The first goal of the New Deal was to create jobs, but unemployment still averaged above 10%, Shlaes reports, while acknowledging that it was more than double that figure, 25%, when he took office. Nowhere is it explained, as it has been repeatedly in EIR, that it was the fear and sabotage in the Congress, in pulling back funds for infrastructure investment and public works employment, that put the brakes on FDR's planned jobs creation.

FDR's second goal, according to Shlaes, was to "stimulate the private sector. Instead, it supplanted it"—a truly fantastic assertion. What the government programs did was step in to create the infrastructure to lay the basis for a real recovery, which industry had refused to do. The private sector that was "supplanted," for example, in the case of providing electricity, was that which had helped create the stock market bubble that burst in 1929, through its imaginative pyramiding schemes. It had refused to provide electric power to rural populations, claiming it wasn't profitable.

Contrary to Shlaes's lies, FDR's creation of the Tennessee Valley Authority and the Rural Electrification Administration brought electricity to millions of impoverished people, whom the private sector had "forgotten." It was the provision of government-sponsored infrastructure—electricity, water management, 1,700 schools and hospitals—under the New Deal, that brought new industrial growth through private investment into whole sections of the country, such as the Southeast, where subsistence farming, poverty, and disease had, until then, been the major "industries." Shlaes bemoans the passage of the Public Utility Holding Company Act in 1935, which was designed to end Wall Street's control of this vital industry, describing it as the Death Sentence Act" for "private capital."
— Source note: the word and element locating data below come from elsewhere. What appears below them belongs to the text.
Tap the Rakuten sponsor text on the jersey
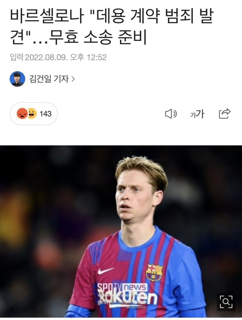 pyautogui.click(x=128, y=297)
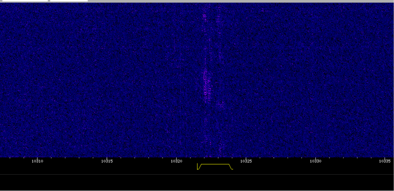Click the yellow vertical carrier line marker
Viewport: 394px width, 191px height.
coord(197,166)
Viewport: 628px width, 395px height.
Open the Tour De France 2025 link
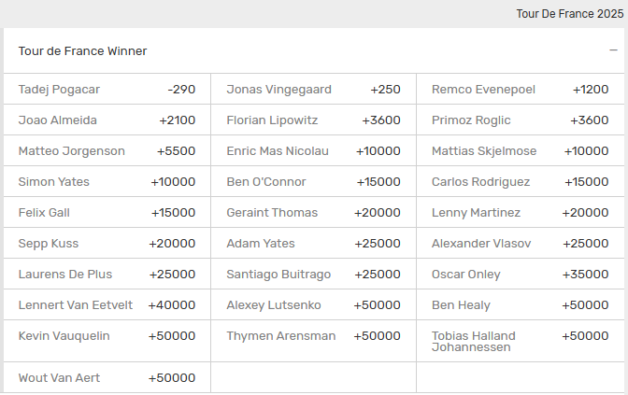(x=568, y=14)
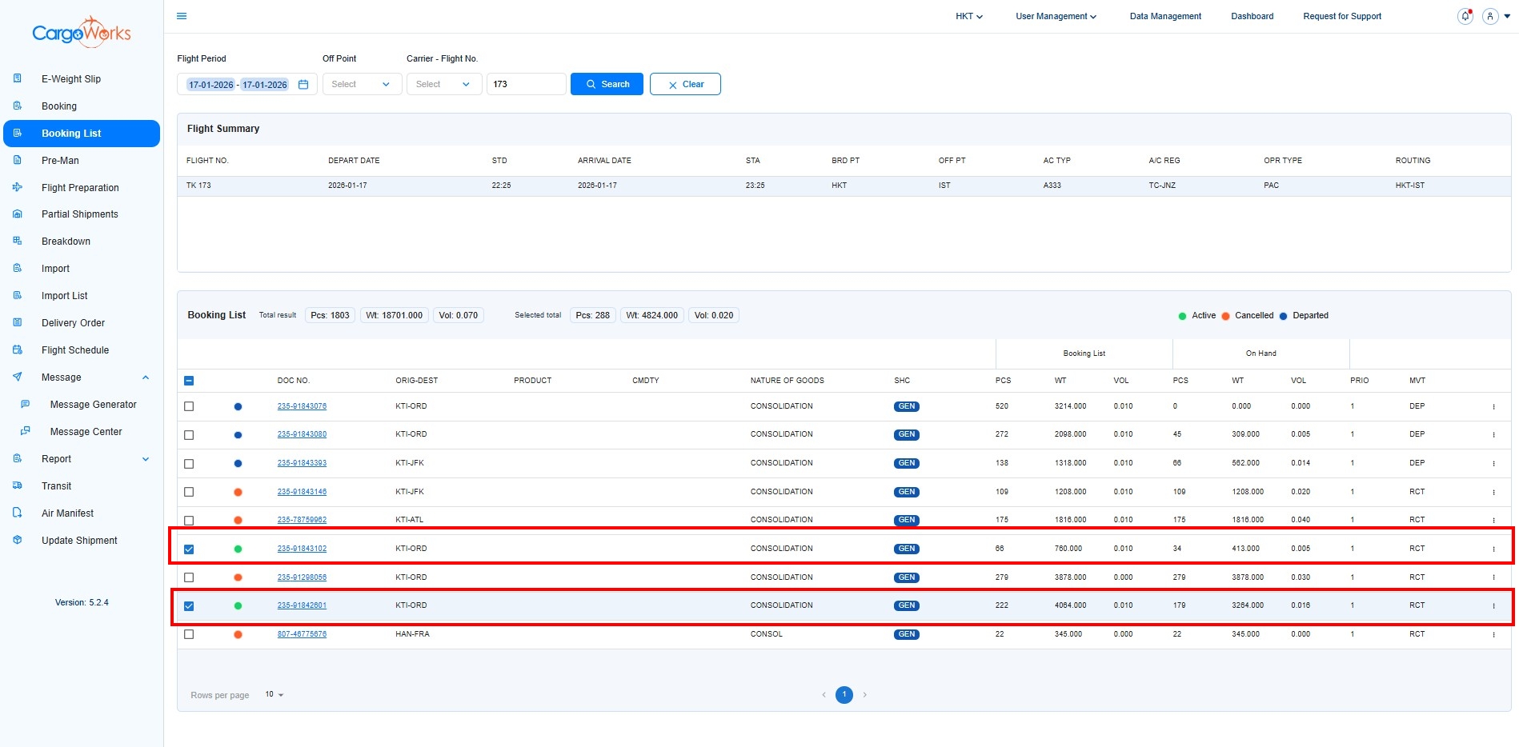Click the Search button

607,84
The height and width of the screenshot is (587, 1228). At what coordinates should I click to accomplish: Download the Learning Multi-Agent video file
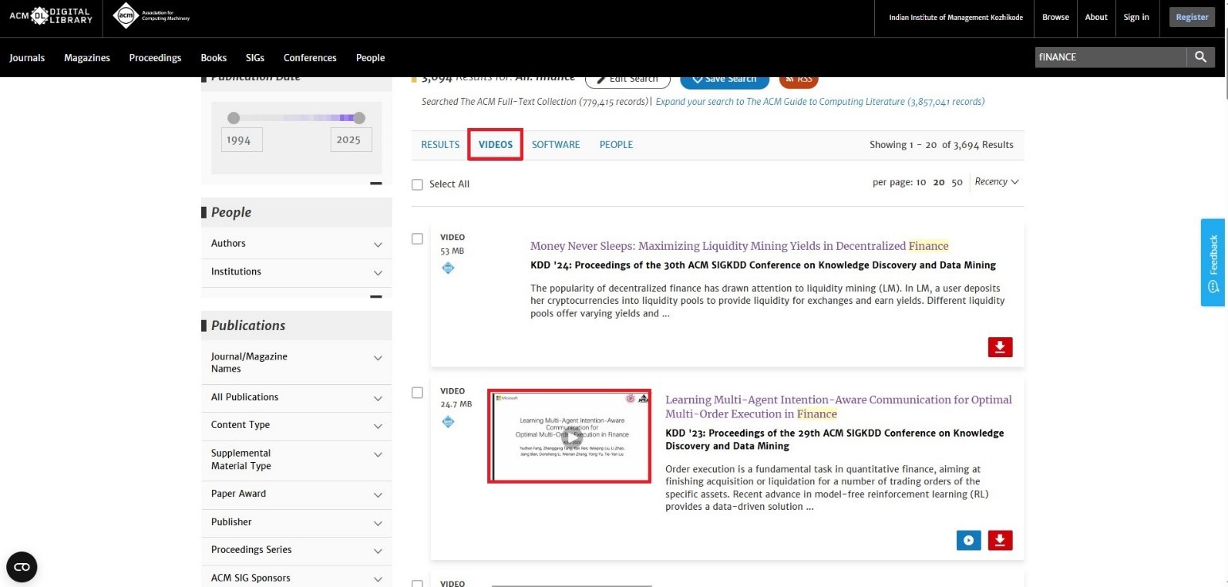(1000, 541)
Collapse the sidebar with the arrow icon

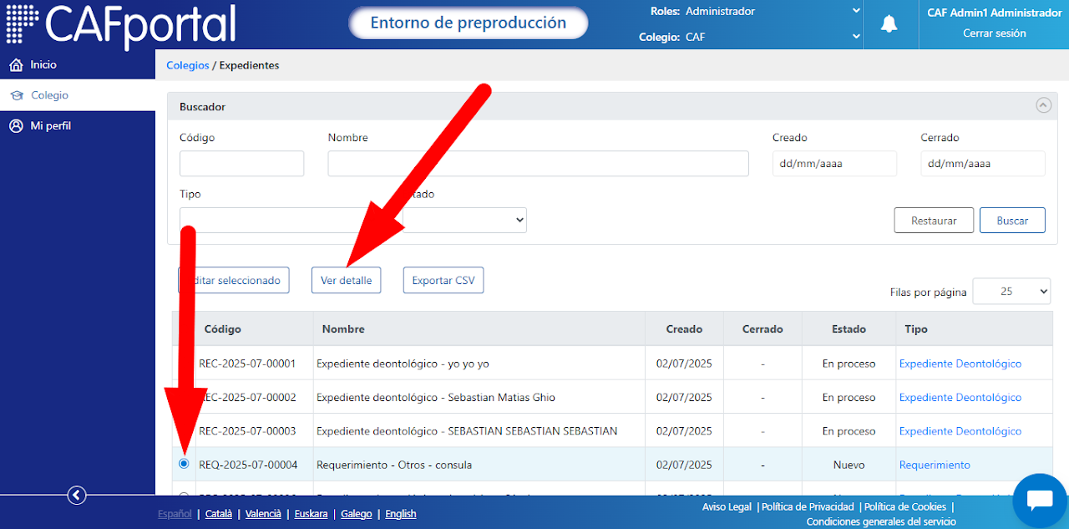point(77,496)
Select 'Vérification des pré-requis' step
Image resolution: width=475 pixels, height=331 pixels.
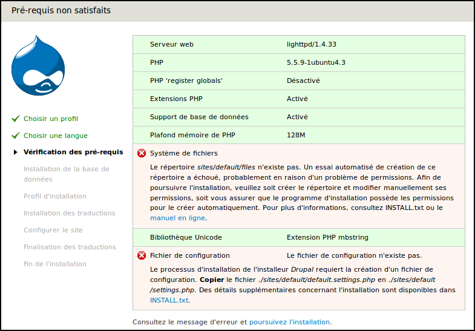(x=73, y=152)
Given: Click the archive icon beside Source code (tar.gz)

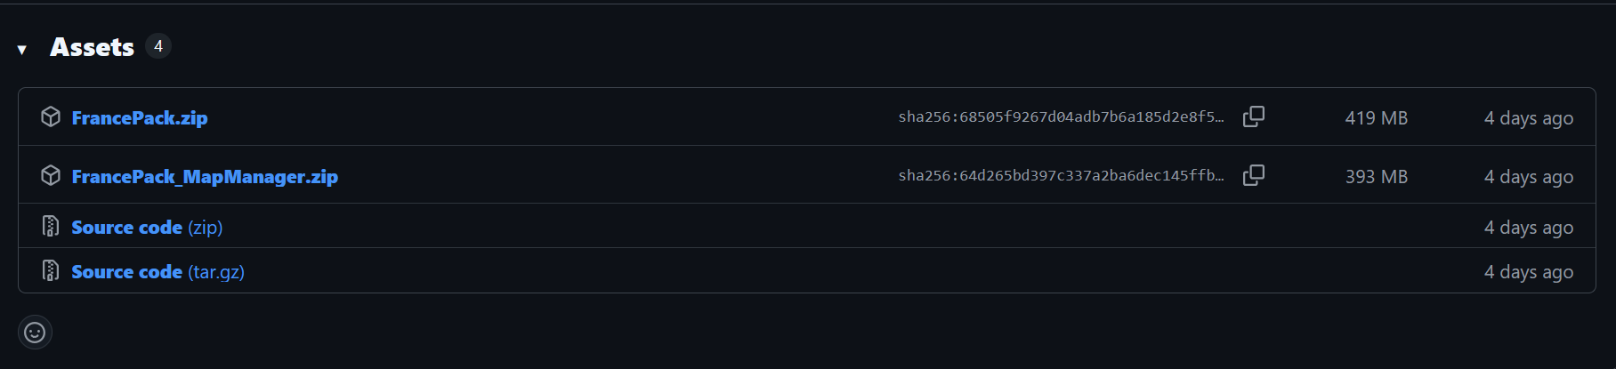Looking at the screenshot, I should click(51, 271).
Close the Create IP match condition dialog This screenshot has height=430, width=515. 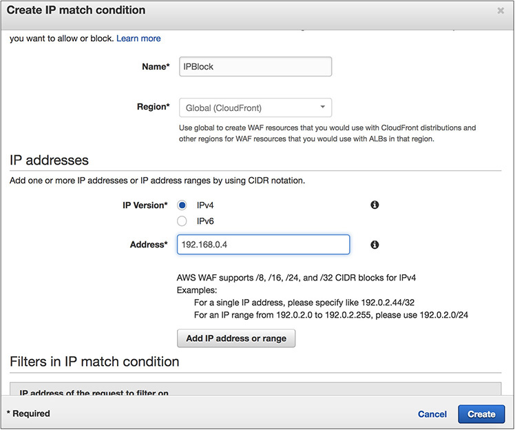[x=500, y=11]
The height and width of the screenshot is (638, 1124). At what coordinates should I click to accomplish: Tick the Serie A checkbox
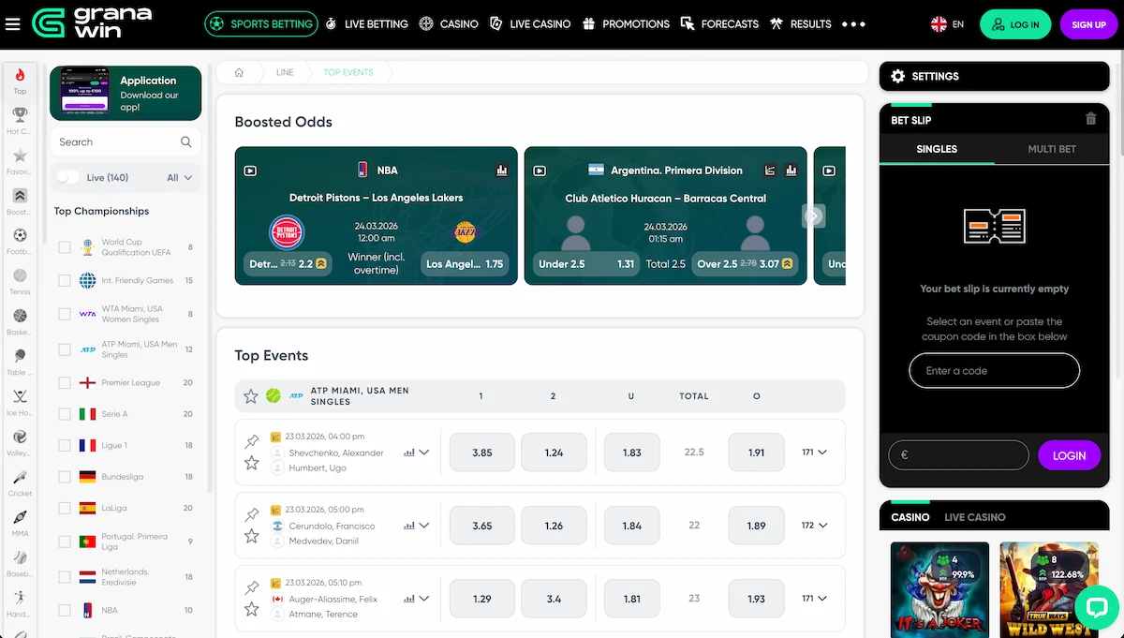tap(65, 414)
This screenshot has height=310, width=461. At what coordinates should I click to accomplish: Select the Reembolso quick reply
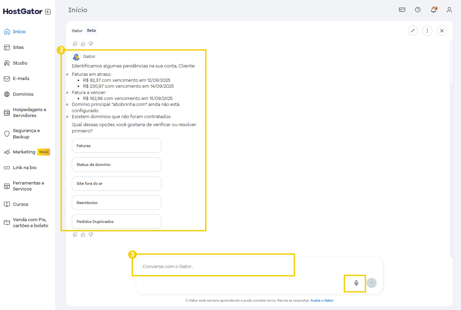pyautogui.click(x=116, y=203)
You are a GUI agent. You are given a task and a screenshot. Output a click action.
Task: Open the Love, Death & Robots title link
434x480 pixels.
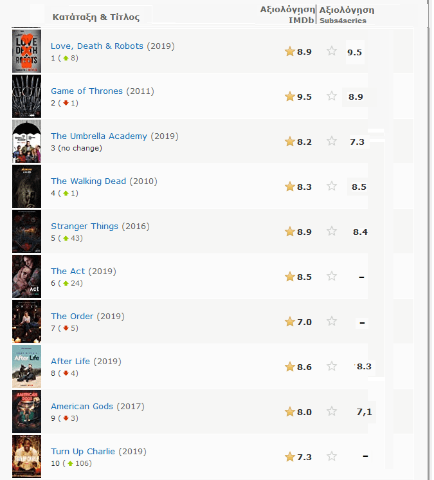point(98,46)
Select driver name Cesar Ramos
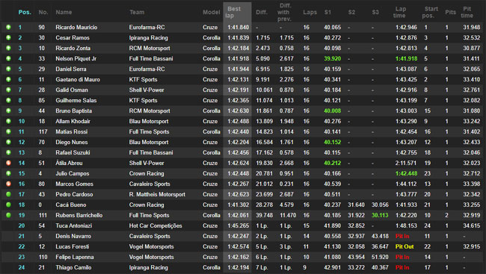The image size is (486, 274). (73, 38)

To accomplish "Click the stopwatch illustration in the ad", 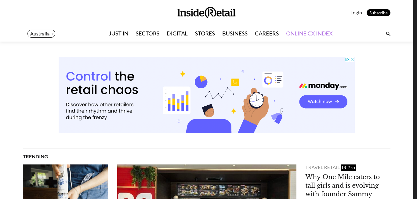I will pos(256,99).
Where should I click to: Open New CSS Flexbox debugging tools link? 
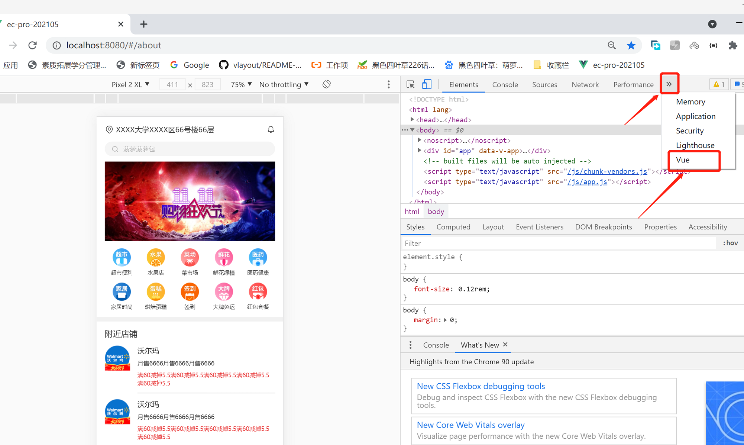pyautogui.click(x=481, y=386)
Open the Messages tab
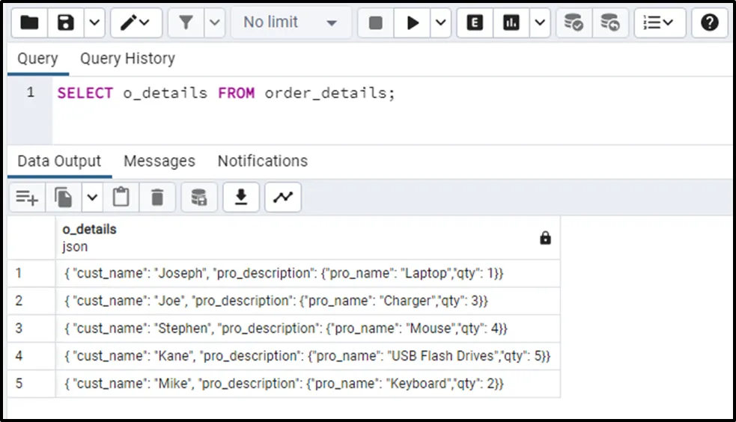This screenshot has height=422, width=736. point(159,161)
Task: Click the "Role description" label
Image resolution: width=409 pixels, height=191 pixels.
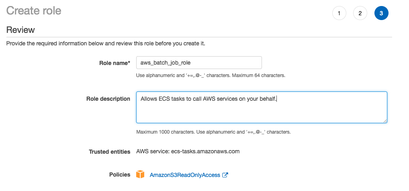Action: click(x=108, y=99)
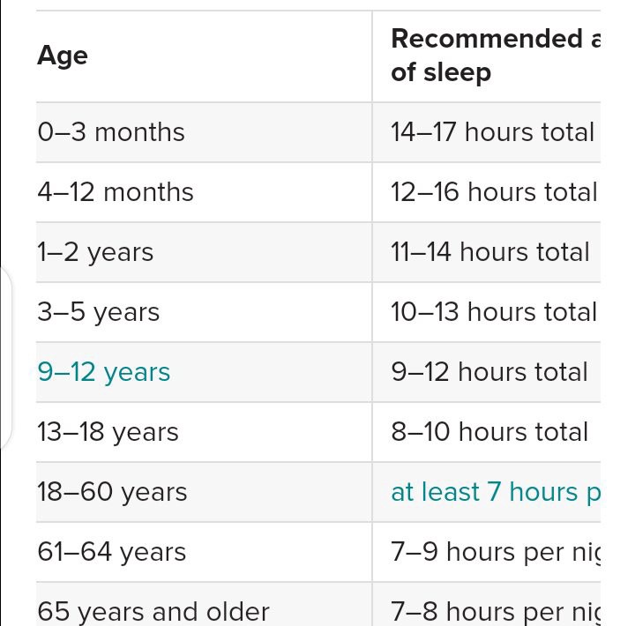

So if FDR's economic policies were a failure, what should President Obama do? "Put market reform before spending," she says. Shlaes, who wrote her book while a fellow at the right-wing American Enterprise Institute, is part of a think tank network that is determined to distort and destroy any understanding of FDR, a network which is directly derived from those fascist forces who fought against FDR.